Among the new techniques:
- Spec-driven development — Define the intent before the implementation.
- Using GenAI to understand legacy codebases — Making modernization less painful and more informed.
- GenAI for forward engineering — Translating business concepts into architecture proposals.
- Curated shared instructions for software teams — Establishing collective knowledge for AI-assisted work.
- Self-serve UI prototyping with GenAI — Letting teams explore product ideas through conversation.
- Context7 — Treating context as a first-class engineering concern.

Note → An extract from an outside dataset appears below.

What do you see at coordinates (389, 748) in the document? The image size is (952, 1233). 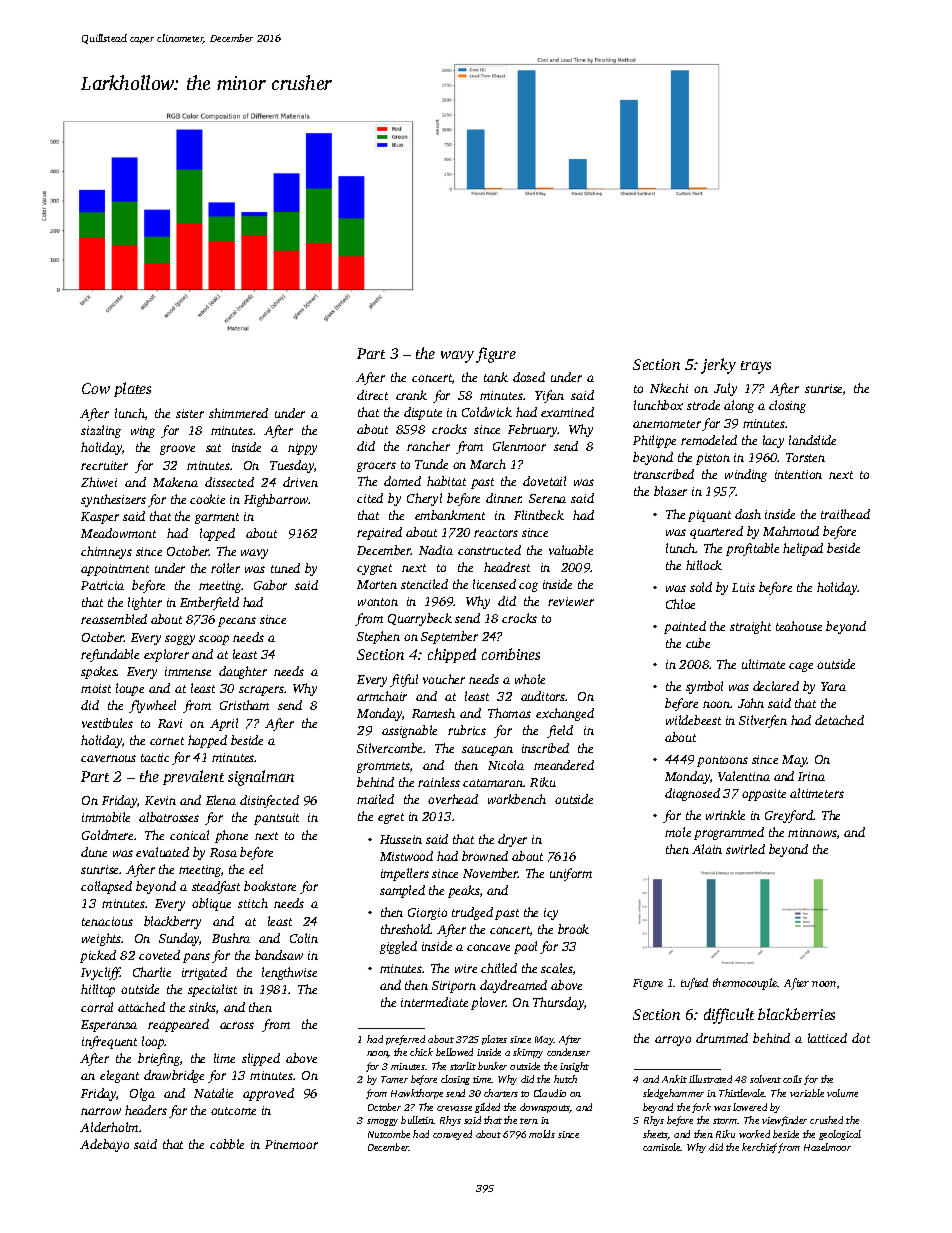 I see `Silvercombe` at bounding box center [389, 748].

This is AI entering the SDLC — not as an afterthought, but as part of design, discovery, and delivery.
New AI Antipatterns
As always, the Radar balances enthusiasm with realism. Several AI-related antipatterns warn of the new kinds of technical debt emerging:
- Complacency with AI-generated code — When speed overshadows quality.
- AI-accelerated Shadow IT — Local scripts and agents outside governance.
- Naive API-to-MCP conversion — Wrapping legacy APIs without redesign.
- Text-to-SQL — Giving models too much direct power over data.
Each of these reflects a familiar lesson: AI doesn’t remove the need for good engineering — it magnifies both discipline and disorder.
Conclusion
Radar 33 captures a turning point: AI is no longer a lab experiment or a productivity add-on — it’s becoming a core capability of modern software engineering. We are learning not just to use AI, but to engineer with it.